Town officials want the vegetation overgrowth removed from the back of the old Boston Book Company in downtown Spring Hope. Lindell J. Kay | Enterprise

Town officials want the vegetation overgrowth removed from the back of the old Boston Book Company in downtown Spring Hope. Lindell J. Kay | Enterprise

After a little more than a year on the job, Spring Hope’s contracted code enforcement company has looked into more than 180 cases of housing and commercial building violations.



Alliance Code Enforcement began its relationship with the town in April 2021. 

“We’re working for you and with you,” Alliance co-owner Ruth Emery, told town officials at Monday’s board meeting.

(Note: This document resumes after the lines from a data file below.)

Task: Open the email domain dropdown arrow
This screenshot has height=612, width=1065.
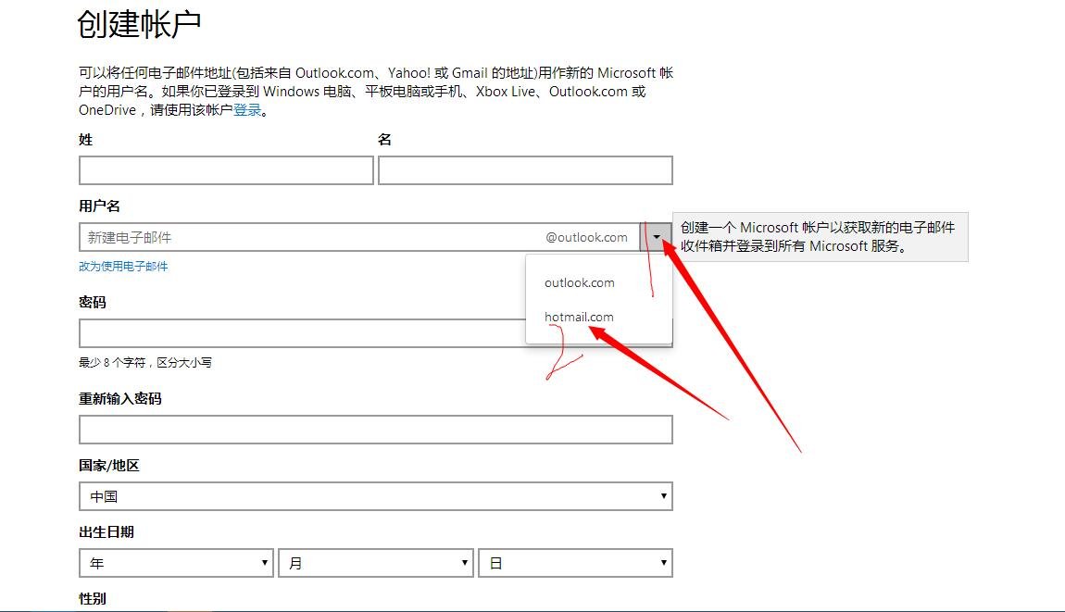Action: [x=656, y=237]
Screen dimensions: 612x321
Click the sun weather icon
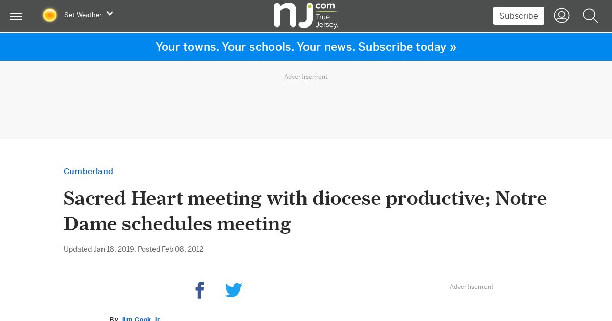pyautogui.click(x=49, y=15)
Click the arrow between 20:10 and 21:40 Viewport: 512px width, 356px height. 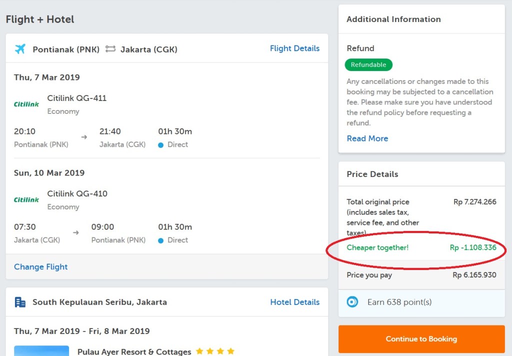click(84, 137)
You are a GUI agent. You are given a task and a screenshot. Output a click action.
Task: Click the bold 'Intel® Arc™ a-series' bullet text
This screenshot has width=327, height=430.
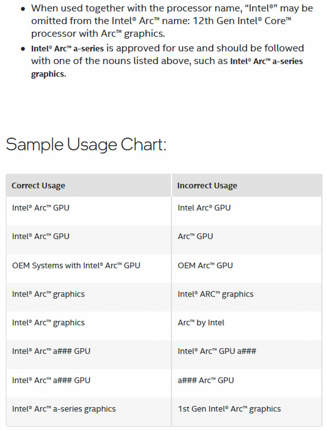[67, 49]
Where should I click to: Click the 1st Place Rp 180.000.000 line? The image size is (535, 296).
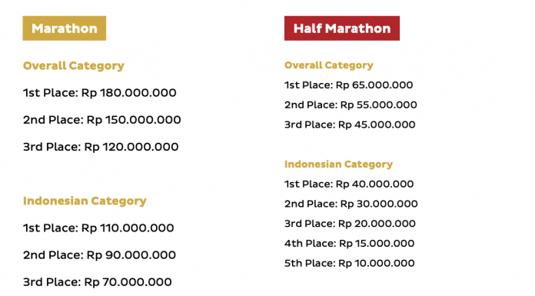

Emery said Alliance is working to help bring residential and commercial properties into compliance with safety and appearance rules. Most violations are for junk vehicles and open storage. Alliance employees establish relationships with residents and seek to help them solve their nuisance abatement issues. 

Since April 2021, Alliance has opened 188 cases with 164 of those being abated. Only one complaint turned out to be unfounded. Twenty-one cases are still in progress.

During the month of June, Allied opened a dozen new cases, abating nine of those.

Emery pointed out a few more notable cases.

• 120 S. Ash St. where property owners have been replacing windows and repairing rotted wood around doors.

• West Main Street where property owners of the old Boston Book Company have been making required repairs.

“They’re fixing windows and have mowed the lot,” Emery said.

Mayor Pro Tem Drew Griffin said he’d love to see the vine overgrowth removed from the back of the building.

• 503 S. Pine St. where property owners have had one grant declined and are working on the application for another one to help pay for improvements.

• 508 E. Nash St. where property owners are working to meet minimum housing standards and trying to improve structural integrity of the house.

• 205-207 W. Nash St. where the town has condemned and ordered the demolition of three adjacent buildings.

Emery said the owners of 317 Second St. fixed up the property and have already sold it.

“It looks fantastic,” Emery said.

Alliance currently contracts with around a dozen North Carolina towns.